【Postfix/Dovecot】メールサーバ構築(EC2利用)


目標

AWS EC2上にPostfixとDovecotをインストールし、メールサーバ(SMTPサーバ・POP/IMAPサーバ)を構築する。

前提

・メールサーバとして利用するEC2が構築済みであること。
・ドメインを取得し、DNSに登録されていること(※1)。
注意点として、AWSEC2はデフォルトだと、EC2⇒インターネットの25番ポート宛て通信が制限されており不可となっております、つまりEC2からの外部宛てメール送信は不可ということです(スパムメールの踏み台に利用されることを回避するためで、許可するには別途AWSへ申請を行う必要があるよう)(※2)。
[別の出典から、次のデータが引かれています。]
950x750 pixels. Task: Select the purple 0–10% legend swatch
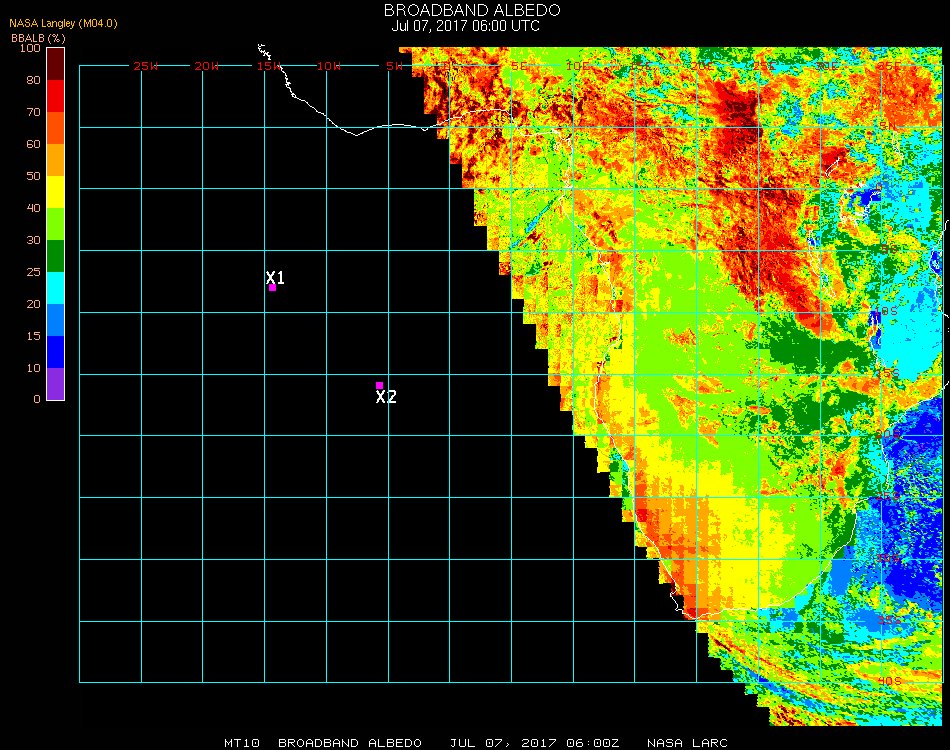click(56, 384)
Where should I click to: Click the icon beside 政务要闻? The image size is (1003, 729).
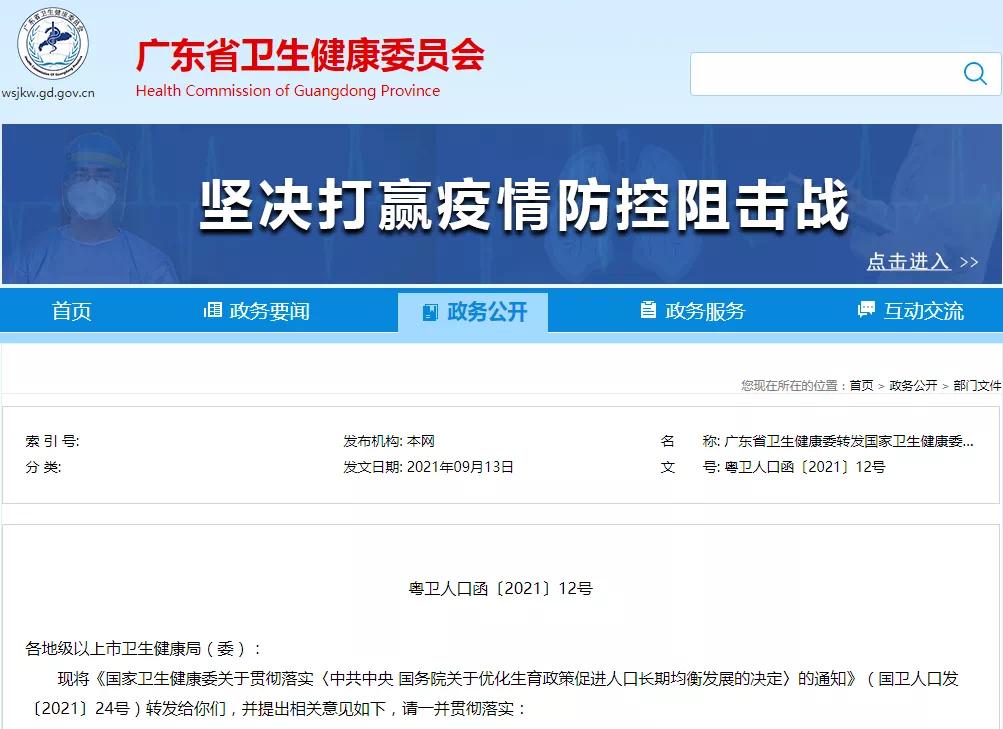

※1 以下記事で、ドメイン取得、及びDNS登録(AWS Route53利用)を実施致しました。
AWS Route53を利用してEC2へ独自ドメインアクセス

※2 参考AWSドキュメント
EC2 インスタンスからポート 25 の制限を削除するにはどうすればよいですか?

利用環境

仮想マシン: AWS EC2
OS: Red Hat Enterprise Linux 8
ミドルウェア: Postfix、Dovecot

作業の流れ

項番 タイトル
1 SMTPサーバの構築
2 POP/IMAPサーバの構築
3 DNSレコード登録
4 SMTPサーバの動作チェック
5 POP/IMAPサーバの動作チェック

手順

1.SMTPサーバの構築

①メールサーバとして利用予定のEC2のセキュリティグループ確認
以下のように、SSHに加え、SMTP、POP3、IMAPのポートが開いていることを確認

②対象のEC2にOSログインし、postfixをインストール

ルートスイッチ


sudo su -

postfixインストール実行


yum install postfix

③postfixのメイン設定ファイル(main.cf)編集
設定例です。myhostnamemydomainmynetworksに関してはホスト名やドメイン名に従って書き換えをする必要があります。


vi /etc/postfix/main.cf
# 自ホスト名
myhostname = mailserver.ryosukeonline.com

# 自ドメイン設定
mydomain = ryosukeonline.com

# 自ホスト上でローカルメール送信を行う場合、メールアドレスの@以降には自ドメイン名を補完する
myorigin = $mydomain

# ローカルホスト以外からも通信を受け付ける
inet_interfaces = all

# メールを取得するドメイン名(メールの宛先ドメインがここで指定した値にマッチした場合、自ホスト宛てとして認識する)
mydestination = $myhostname, localhost.$mydomain, localhost, $mydomain

# メール中継を許可するSMTPクライアントのアドレス(VPCのネットワークアドレスとローカル通信あたりを指定すればOK)
mynetworks = 172.31.0.0/16, 127.0.0.0/8

# Mairdir形式でメールを保存
home_mailbox = Maildir/

③メール受信用ディレクトリ作成
本記事ではメールボックスの形式としてMaildir形式(現在の主流、各ユーザのホームディレクトリ以下に1メール1ファイルとして保存する形式)を利用しているため、ユーザ作成時、ホームディレクトリにメール受信用ディレクトリが自動的に作成されるよう設定します。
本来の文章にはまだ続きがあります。